Transcribe the passage of the Block-Max WAND text starting at "Key insight: Block" and ending at "in Block 3.".

* **Document text**

• • • • •

4. Block-Max WAND: Tighter Bounds

Basic WAND uses global upper bounds—the max score across the entire posting list. This is often too loose because one outlier document with TF=1000 dominates the bound, while most documents have TF=1-5. Block-Max WAND solves this by storing per-block max scores.

The problem with global upper bounds becomes clear with a concrete example: imagine the term "python" appears 500 times in a tutorial document (which discusses Python extensively), but only 1-10 times in 99% of other matching documents. The global upper bound is based on that outlier tutorial, so it's unrealistically high for most documents. This means WAND's pivot calculation is too pessimistic—it assumes every document could potentially score as high as that tutorial, reducing skip opportunities.

Block-Max WAND (BMW) subdivides each posting list into blocks of typically 128 documents and precomputes the maximum score within each block. Now when WAND processes a block, it uses that block's local maximum instead of the global maximum. If a block's max score is below the threshold, the entire block (all 128 documents) can be skipped without any per-document evaluation. This is a massive win: instead of skipping individual documents, BMW skips thousands of documents at once by jumping over entire blocks.

Block-Max Index Structure

Posting List for "machine" (divided into 128-doc blocks):

Block 0:[docs 0-127]maxScore = 3.2

Block 1:[docs 128-255]maxScore = 2.1

Block 2:[docs 256-383]maxScore = 5.2← global max (outlier)

Block 3:[docs 384-511]maxScore = 1.8

Key insight: Block 3 can be entirely skipped if threshold > 1.8 + other terms' block maxes. With global UB (5.2), we'd have to check every document in Block 3.

Aspect	Basic WAND	Block-Max WAND
Upper Bound Granularity	Global (entire posting list)	Per-block (128 docs)
Skip Unit	Individual documents	Entire blocks
Index Overhead	1 float per term	1 float per block per term
Speedup (typical)	2-3x vs exhaustive	5-10x vs exhaustive

# Block-Max Skipping in Action

Threshold θ = 6.0|Query: "machine learning"

Block 0

maxScore: 3.2+4.1=7.3

✓ Evaluate

Block 1

maxScore: 2.1+3.2=5.3

✗ Skip

Block 2

maxScore: 5.2+4.8=10.0

✓ Evaluate

Block 3

maxScore: 1.8+2.9=4.7

✗ Skip

50% of blocks skipped entirely → major I/O savings

5. MaxScore: The Alternative Approach

MaxScore takes a different approach: instead of pivot-based skipping, it partitions query terms into essential and non-essential based on their upper bounds. Non-essential terms are only evaluated when a candidate is found via essential terms.

• • • • •

* **Provided material**
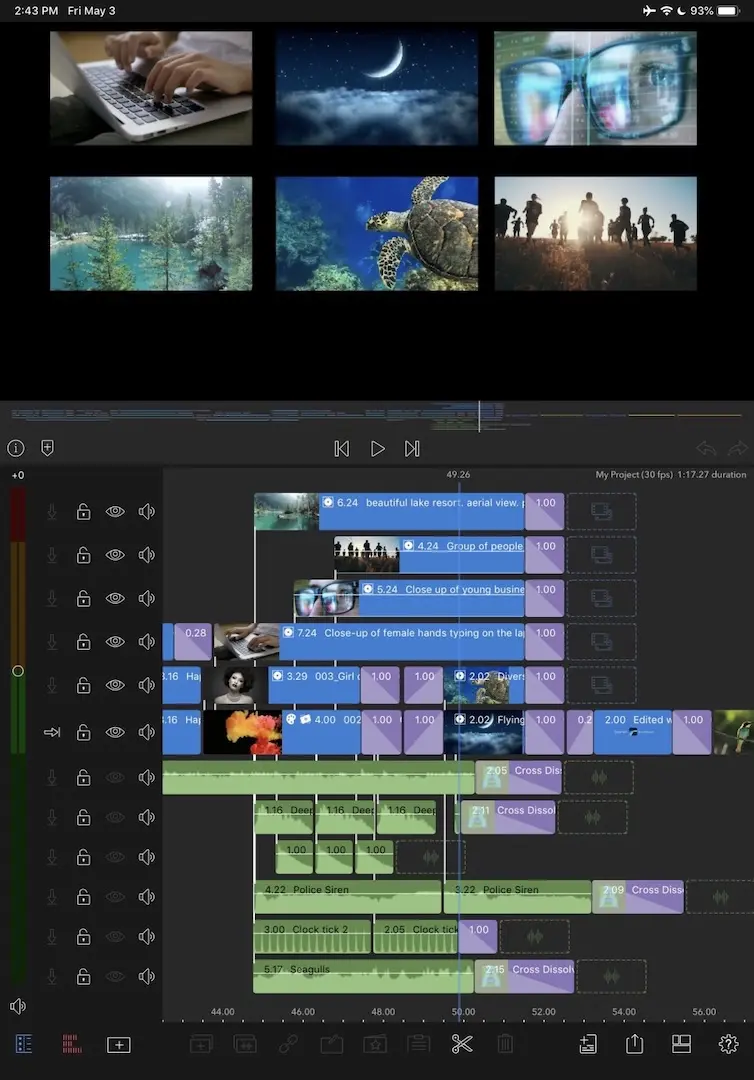Open the import media icon in the bottom toolbar
754x1080 pixels.
point(588,1044)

• • • • •

* **Response below**
Key insight: Block 3 can be entirely skipped if threshold > 1.8 + other terms' block maxes. With global UB (5.2), we'd have to check every document in Block 3.